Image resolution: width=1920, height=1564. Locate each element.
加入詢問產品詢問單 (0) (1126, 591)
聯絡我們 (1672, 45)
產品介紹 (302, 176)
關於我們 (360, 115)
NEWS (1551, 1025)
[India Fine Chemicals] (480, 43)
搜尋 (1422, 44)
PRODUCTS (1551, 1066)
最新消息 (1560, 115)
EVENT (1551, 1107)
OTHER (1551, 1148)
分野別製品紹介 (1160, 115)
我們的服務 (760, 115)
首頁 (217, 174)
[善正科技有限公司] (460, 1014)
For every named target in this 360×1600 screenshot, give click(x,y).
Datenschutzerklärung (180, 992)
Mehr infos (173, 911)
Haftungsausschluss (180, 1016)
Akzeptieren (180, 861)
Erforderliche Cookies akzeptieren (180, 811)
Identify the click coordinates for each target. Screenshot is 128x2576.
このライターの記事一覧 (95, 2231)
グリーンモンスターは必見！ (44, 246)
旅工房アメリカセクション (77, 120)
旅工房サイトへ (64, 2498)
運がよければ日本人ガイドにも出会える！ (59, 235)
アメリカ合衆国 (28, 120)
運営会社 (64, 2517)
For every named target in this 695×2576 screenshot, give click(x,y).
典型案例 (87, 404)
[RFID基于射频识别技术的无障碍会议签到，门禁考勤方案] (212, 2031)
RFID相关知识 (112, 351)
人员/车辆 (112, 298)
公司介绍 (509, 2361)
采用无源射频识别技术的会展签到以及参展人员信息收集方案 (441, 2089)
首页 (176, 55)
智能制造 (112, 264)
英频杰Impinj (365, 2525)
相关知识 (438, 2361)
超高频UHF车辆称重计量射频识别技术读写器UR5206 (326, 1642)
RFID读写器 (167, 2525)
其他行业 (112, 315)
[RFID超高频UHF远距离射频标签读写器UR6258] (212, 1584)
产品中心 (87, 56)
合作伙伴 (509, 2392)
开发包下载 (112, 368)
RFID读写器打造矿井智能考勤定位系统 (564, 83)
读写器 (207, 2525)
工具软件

# # # # # # #

*Problem to solve:* In the material, find each line with the word "every" and list it.

*Answer area:*
For every named target in this 360×1600 screenshot, give click(x,y).
For every named target in this 695×2576 screenshot, give click(x,y).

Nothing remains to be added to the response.